Posted to issues@spark.apache.org by "Wenchen Fan (JIRA)" <ji...@apache.org> on 2017/06/23 01:26:00 UTC

[jira] [Commented] (SPARK-20923) TaskMetrics._updatedBlockStatuses uses a lot of memory

    [ https://issues.apache.org/jira/browse/SPARK-20923?page=com.atlassian.jira.plugin.system.issuetabpanels:comment-tabpanel&focusedCommentId=16060283#comment-16060283 ] 

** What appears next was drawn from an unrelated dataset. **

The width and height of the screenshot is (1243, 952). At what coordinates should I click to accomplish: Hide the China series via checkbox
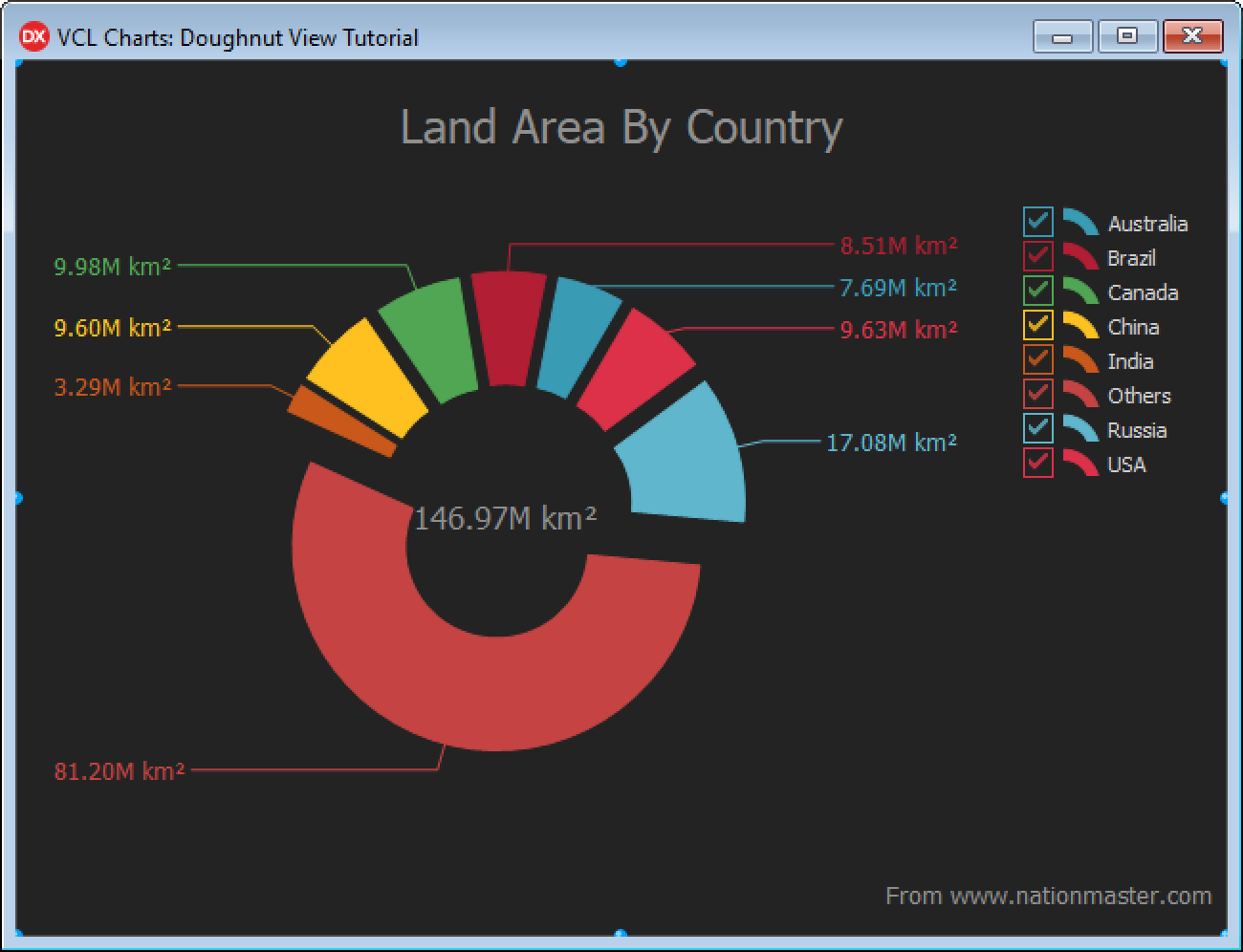(1037, 325)
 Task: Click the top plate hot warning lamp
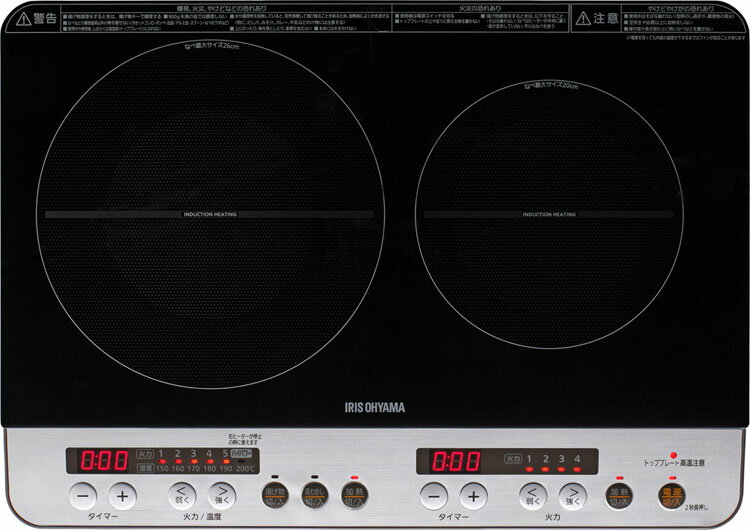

Wenchen Fan commented on SPARK-20923:
-------------------------------------

This patch changes the public behavior and we should mention it in the release notes. Basically users can track the status of updated blocks via {{SparkListenerTaskEnd}} event, but this feature was introduced for internal usage at the beginning and I'm wondering how many users are using this feature. After this patch we don't trach it anymore by default, users can still turn it on by setting {{spark.taskMetrics.trackUpdatedBlockStatuses}} to true.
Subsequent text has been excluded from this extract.